Exercise:
Lines before the one containing "Task: Open the 迂回 tactic entry" are excluded; reproduce that line and all lines after it in the entries below, exactly.

Extracted information:
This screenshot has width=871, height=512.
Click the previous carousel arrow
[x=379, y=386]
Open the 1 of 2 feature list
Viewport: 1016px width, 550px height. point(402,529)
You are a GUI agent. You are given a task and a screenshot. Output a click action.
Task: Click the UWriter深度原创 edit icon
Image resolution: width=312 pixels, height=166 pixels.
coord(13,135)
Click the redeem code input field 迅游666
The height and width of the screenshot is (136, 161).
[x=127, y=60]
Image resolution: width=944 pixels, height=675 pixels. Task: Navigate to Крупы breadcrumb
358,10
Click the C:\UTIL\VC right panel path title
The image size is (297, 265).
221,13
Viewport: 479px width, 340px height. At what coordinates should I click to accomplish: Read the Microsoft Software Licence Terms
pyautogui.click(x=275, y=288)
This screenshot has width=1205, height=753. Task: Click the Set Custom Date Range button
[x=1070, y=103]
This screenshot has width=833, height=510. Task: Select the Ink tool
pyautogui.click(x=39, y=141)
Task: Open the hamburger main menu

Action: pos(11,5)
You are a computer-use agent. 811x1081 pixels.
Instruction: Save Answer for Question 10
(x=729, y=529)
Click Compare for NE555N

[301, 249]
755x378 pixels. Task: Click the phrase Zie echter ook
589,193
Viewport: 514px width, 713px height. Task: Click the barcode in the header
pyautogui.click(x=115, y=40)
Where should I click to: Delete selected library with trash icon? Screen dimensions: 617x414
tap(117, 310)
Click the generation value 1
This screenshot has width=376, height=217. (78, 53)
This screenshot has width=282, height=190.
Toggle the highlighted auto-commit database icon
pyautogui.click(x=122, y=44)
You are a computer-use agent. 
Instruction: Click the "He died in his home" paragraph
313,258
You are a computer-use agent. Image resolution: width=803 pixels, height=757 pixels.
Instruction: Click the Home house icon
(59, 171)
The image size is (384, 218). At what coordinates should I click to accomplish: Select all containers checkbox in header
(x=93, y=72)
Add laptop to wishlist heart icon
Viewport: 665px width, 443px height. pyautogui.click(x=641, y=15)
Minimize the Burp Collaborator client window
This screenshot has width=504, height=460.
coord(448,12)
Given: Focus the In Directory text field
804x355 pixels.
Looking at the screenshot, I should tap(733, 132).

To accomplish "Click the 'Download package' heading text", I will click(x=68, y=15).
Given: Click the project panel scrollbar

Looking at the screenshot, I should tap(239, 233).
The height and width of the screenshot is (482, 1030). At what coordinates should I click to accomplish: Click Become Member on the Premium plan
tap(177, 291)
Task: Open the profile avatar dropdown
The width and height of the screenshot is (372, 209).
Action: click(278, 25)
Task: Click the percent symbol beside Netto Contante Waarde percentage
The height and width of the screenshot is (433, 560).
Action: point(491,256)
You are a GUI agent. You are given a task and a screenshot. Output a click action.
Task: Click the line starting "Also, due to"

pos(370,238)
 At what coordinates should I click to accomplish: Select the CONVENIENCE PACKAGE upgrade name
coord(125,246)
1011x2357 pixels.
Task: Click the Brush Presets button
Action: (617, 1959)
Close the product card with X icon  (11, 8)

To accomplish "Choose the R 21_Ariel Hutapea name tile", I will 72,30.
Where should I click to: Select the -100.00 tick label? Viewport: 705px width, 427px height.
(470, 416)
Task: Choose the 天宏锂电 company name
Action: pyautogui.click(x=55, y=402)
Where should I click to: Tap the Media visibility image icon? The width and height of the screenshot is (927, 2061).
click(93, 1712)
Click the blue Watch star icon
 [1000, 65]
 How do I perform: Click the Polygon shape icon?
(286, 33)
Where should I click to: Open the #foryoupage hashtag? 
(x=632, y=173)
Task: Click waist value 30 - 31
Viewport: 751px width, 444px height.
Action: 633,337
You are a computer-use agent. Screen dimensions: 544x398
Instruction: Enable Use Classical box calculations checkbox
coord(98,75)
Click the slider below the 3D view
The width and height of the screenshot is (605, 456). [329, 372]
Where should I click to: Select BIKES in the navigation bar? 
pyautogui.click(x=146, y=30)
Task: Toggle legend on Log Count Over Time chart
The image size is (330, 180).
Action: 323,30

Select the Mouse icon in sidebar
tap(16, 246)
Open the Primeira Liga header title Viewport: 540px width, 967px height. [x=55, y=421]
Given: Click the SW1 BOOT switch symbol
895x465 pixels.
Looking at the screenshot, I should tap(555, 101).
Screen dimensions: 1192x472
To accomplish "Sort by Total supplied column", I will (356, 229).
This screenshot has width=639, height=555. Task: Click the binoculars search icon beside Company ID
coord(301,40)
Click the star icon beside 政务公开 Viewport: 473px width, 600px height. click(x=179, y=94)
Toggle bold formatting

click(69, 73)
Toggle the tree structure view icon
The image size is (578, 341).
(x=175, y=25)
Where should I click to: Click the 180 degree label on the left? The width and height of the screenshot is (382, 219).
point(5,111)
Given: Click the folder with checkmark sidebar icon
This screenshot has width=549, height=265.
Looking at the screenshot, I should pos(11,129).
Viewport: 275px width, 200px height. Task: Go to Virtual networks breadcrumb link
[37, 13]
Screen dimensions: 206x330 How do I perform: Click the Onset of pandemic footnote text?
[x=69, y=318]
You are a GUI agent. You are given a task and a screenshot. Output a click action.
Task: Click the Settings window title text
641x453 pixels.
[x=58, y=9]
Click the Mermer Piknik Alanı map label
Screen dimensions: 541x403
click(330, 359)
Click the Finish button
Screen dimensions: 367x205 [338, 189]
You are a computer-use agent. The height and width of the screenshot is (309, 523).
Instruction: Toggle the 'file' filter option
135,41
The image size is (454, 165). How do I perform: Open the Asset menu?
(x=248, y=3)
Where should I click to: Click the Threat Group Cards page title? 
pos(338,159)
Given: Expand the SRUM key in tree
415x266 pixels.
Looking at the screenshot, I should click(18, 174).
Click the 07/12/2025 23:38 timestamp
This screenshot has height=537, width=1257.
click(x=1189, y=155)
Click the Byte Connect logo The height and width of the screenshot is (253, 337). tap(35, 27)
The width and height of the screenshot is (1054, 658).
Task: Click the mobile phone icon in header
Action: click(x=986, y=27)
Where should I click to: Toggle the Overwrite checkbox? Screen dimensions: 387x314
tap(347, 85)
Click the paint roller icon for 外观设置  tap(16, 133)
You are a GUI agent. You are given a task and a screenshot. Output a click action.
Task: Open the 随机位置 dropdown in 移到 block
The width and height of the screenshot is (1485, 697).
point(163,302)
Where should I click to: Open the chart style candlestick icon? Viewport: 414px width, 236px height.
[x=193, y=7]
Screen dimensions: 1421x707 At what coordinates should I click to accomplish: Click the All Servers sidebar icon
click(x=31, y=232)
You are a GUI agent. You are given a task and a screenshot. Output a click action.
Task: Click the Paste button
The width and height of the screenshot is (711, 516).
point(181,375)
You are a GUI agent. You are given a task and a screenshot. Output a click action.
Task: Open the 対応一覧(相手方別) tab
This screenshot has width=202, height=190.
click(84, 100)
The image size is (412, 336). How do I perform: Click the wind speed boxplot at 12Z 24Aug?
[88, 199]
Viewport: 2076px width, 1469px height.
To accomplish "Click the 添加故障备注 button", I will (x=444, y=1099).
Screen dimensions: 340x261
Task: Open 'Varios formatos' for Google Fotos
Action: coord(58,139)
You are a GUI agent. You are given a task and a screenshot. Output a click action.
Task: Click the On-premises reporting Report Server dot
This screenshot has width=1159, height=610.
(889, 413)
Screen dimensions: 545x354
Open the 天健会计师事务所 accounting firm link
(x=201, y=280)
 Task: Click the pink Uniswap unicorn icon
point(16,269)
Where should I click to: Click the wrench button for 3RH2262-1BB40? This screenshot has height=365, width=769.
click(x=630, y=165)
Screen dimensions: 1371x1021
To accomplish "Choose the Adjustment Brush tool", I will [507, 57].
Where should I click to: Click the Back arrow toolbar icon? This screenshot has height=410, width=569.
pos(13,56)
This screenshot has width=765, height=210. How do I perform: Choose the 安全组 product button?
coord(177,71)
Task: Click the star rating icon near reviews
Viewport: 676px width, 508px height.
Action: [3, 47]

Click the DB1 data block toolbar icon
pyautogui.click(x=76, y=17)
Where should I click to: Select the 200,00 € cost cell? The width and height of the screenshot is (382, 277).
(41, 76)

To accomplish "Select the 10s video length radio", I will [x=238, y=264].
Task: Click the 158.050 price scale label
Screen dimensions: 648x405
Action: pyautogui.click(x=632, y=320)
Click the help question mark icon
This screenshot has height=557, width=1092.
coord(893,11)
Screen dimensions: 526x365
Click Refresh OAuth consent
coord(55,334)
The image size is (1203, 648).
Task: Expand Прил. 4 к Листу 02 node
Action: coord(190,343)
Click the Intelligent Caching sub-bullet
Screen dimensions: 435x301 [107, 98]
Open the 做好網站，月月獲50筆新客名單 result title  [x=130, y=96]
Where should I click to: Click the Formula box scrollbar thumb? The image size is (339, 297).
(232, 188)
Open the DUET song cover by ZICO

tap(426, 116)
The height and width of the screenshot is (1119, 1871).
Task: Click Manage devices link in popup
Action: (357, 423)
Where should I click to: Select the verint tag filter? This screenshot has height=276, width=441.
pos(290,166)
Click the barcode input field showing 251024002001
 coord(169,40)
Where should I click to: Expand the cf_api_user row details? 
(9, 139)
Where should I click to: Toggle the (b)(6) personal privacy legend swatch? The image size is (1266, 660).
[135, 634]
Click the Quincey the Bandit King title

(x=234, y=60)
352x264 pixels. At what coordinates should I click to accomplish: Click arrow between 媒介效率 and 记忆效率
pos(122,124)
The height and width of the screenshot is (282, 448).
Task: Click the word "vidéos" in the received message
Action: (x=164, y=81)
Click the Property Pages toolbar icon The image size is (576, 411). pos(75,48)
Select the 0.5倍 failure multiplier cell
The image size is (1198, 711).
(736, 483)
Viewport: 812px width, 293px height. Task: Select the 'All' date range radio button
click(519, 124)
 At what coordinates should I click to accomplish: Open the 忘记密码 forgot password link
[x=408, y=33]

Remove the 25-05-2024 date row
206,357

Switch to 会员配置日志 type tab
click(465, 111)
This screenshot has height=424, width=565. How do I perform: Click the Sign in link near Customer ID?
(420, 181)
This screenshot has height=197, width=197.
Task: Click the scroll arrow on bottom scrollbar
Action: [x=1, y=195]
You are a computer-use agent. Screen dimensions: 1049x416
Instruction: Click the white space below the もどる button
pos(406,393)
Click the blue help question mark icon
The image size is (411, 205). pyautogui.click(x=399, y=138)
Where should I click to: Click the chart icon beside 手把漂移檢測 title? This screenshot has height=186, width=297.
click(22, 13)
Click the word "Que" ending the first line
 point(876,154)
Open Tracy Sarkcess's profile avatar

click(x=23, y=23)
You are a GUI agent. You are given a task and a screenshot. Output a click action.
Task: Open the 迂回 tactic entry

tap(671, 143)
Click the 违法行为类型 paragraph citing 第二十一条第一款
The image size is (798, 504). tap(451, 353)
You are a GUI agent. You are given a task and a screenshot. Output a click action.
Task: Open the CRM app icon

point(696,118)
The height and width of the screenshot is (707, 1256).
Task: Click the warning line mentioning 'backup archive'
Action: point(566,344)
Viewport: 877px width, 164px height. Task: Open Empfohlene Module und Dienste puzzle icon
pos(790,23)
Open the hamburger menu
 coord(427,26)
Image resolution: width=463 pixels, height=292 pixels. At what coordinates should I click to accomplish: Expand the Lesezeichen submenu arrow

Response area:
Task: Open the 迂回 tactic entry

tap(671, 143)
Click the 违法行为类型 paragraph citing 第二十一条第一款
The image size is (798, 504). tap(451, 353)
You are a GUI agent. You are given a task and a screenshot. Output a click action.
Task: Open the CRM app icon

point(696,118)
The height and width of the screenshot is (707, 1256).
Task: Click the warning line mentioning 'backup archive'
Action: point(566,344)
Viewport: 877px width, 164px height. Task: Open Empfohlene Module und Dienste puzzle icon
pos(790,23)
Open the hamburger menu
 coord(427,26)
Image resolution: width=463 pixels, height=292 pixels. At what coordinates should I click to accomplish: Expand the Lesezeichen submenu arrow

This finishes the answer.